**Direction**
Copy each of the following items word for word, keeping every line in its original order.

**Information shown**
────────────────────

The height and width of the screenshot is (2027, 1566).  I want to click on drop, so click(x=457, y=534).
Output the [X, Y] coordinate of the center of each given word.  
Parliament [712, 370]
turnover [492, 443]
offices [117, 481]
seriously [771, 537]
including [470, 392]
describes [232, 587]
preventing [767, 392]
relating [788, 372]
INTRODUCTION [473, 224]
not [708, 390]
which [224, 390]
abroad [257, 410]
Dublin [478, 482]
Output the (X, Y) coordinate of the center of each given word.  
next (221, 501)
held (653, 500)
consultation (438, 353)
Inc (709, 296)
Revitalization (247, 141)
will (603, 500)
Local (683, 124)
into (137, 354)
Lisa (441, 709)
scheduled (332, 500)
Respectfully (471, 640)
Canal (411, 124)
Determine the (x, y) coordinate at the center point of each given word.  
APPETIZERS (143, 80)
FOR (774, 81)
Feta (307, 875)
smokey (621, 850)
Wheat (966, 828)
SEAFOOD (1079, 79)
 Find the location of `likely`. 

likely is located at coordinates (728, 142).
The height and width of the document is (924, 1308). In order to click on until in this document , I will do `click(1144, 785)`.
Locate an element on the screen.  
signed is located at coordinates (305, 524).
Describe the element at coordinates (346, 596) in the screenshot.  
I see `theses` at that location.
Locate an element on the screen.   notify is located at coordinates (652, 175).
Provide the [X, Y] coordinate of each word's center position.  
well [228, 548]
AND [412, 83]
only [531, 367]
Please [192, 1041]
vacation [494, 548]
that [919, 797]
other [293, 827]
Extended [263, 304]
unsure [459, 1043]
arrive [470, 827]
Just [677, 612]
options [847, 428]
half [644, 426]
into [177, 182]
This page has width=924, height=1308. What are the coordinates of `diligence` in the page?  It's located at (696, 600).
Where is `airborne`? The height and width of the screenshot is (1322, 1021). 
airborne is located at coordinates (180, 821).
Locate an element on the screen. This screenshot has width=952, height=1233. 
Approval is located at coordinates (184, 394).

────────────────────

**Result of this exercise**
The height and width of the screenshot is (2027, 1566).  I want to click on drop, so click(x=457, y=534).
Output the [X, Y] coordinate of the center of each given word.  
Parliament [712, 370]
turnover [492, 443]
offices [117, 481]
seriously [771, 537]
including [470, 392]
describes [232, 587]
preventing [767, 392]
relating [788, 372]
INTRODUCTION [473, 224]
not [708, 390]
which [224, 390]
abroad [257, 410]
Dublin [478, 482]
Output the (X, Y) coordinate of the center of each given word.  
next (221, 501)
held (653, 500)
consultation (438, 353)
Inc (709, 296)
Revitalization (247, 141)
will (603, 500)
Local (683, 124)
into (137, 354)
Lisa (441, 709)
scheduled (332, 500)
Respectfully (471, 640)
Canal (411, 124)
Determine the (x, y) coordinate at the center point of each given word.  
APPETIZERS (143, 80)
FOR (774, 81)
Feta (307, 875)
smokey (621, 850)
Wheat (966, 828)
SEAFOOD (1079, 79)
 Find the location of `likely`. 

likely is located at coordinates (728, 142).
The height and width of the document is (924, 1308). In order to click on until in this document , I will do `click(1144, 785)`.
Locate an element on the screen.  
signed is located at coordinates (305, 524).
Describe the element at coordinates (346, 596) in the screenshot.  
I see `theses` at that location.
Locate an element on the screen.   notify is located at coordinates (652, 175).
Provide the [X, Y] coordinate of each word's center position.  
well [228, 548]
AND [412, 83]
only [531, 367]
Please [192, 1041]
vacation [494, 548]
that [919, 797]
other [293, 827]
Extended [263, 304]
unsure [459, 1043]
arrive [470, 827]
Just [677, 612]
options [847, 428]
half [644, 426]
into [177, 182]
This page has width=924, height=1308. What are the coordinates of `diligence` in the page?  It's located at (696, 600).
Where is `airborne`? The height and width of the screenshot is (1322, 1021). 
airborne is located at coordinates (180, 821).
Locate an element on the screen. This screenshot has width=952, height=1233. 
Approval is located at coordinates (184, 394).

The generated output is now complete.